Both the Oxford English Dictionary and the Collins Dictionary give Selbstüberwindung as willpower. I refer to both in my original post. If you follow the link, you can see that the Collins dictionary gives another option that depends on context:
'Selbstüberwindung (f) willpower
das war echte Selbstüberwindung that shows real willpower
selbst bei der größten Selbstüberwindung könnte ich das nicht tun I simply couldn't bring or force myself to do it'
How can one prove that 'self-conquest' is not 'Selbstüberwindung'? When something is not there, how can one give concrete evidence of its non-existance? Certainly, I can find it in no English dictionary. It comes across as 'idiotic' because it seems to be an overliteral translation, taking in the case of 'Überwinding' a word with a similar, but not exaclty the same, meaning.

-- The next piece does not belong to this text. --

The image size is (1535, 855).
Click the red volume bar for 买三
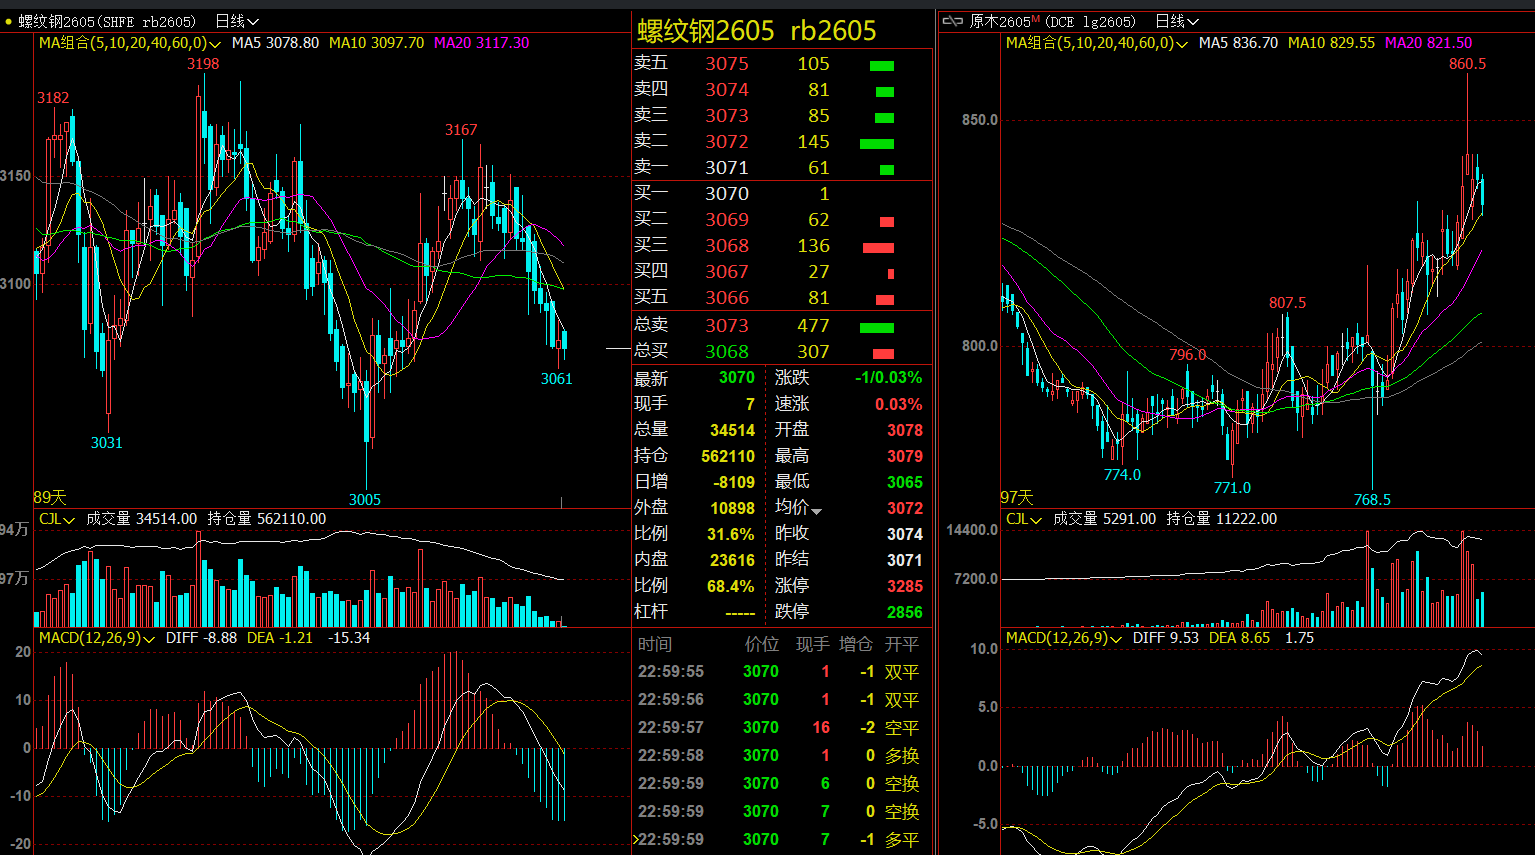877,247
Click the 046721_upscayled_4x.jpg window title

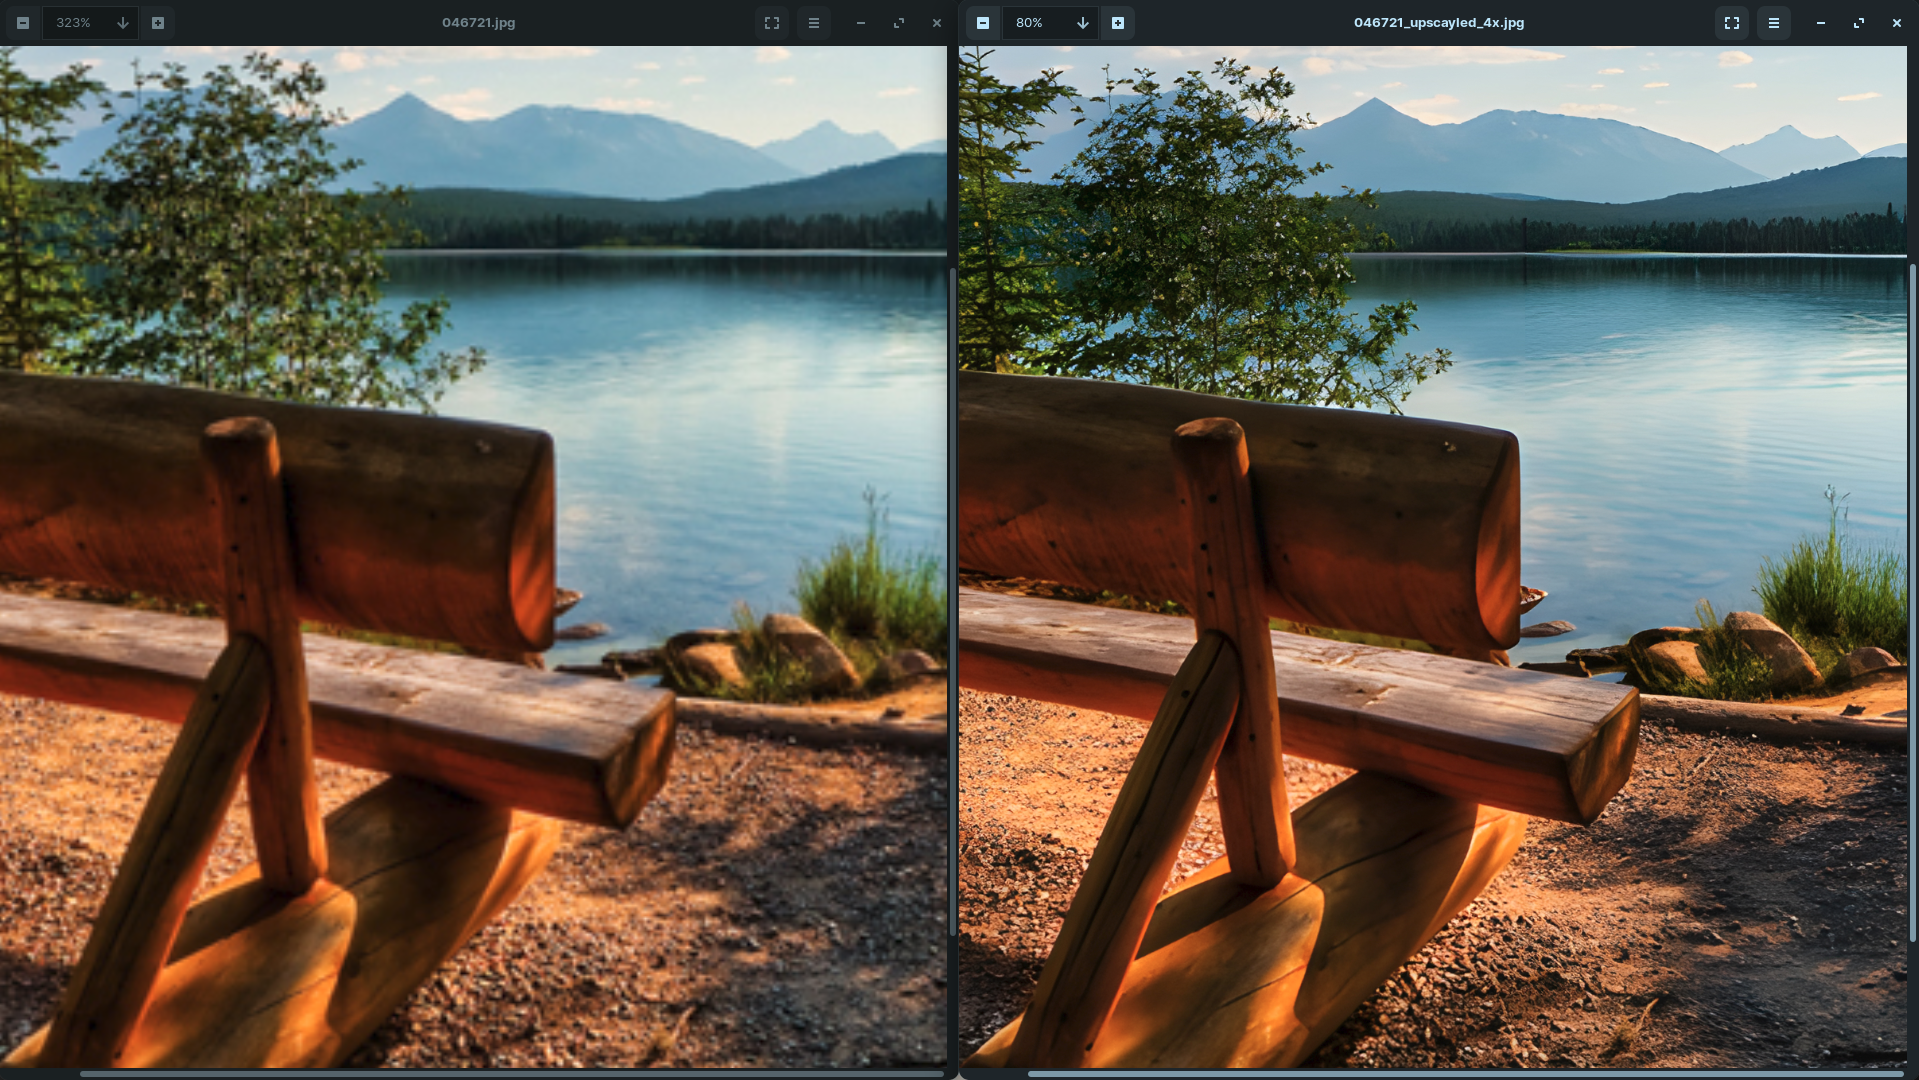[x=1438, y=23]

Some bright spark is going to google the word 'self-conquest' to prove me wrong. If you do so, you'll only find it in philosophical and religious quotations; and if it is a good translation of the original ancient greek or whatever, I truly cannot say. I strongly suspect that a few poor translations of certain quotations (esp. from Teresa of Avila and Plato) are responsbile for its presence in the internet. Moreover, in some cases its use is clearly metaphorical or rhetorical:
'Self-conquest is far better than the conquest of others. Not even a god, an angel, Mara or Brahma can turn into defeat the victory of such a person who is self-subdued and ever restrained in conduct.'
http://www.buddhapadipa.org/pages/dailydhamma...In this case, the word seems to have been invented to dovetail with the word 'conquest'. Thus even if people have used the word 'self-conquest', its use is clearly very limited. To take this as evidence the quality of the translation self-control=Selbstüberwindung is dangerous, especially as there is no evidence that these are good translations of the original quotations, or that the equivalent in German would be 'Selbstüberwindung'.
I realise my tone in both this and the first post was aggressive, but as a language teacher I have found that a considerable percentage of students' lexical mistakes come from bad translations they have picked up from leo.de. I am beginning to truly believe that this website does more to harm language learning than it does to promote it.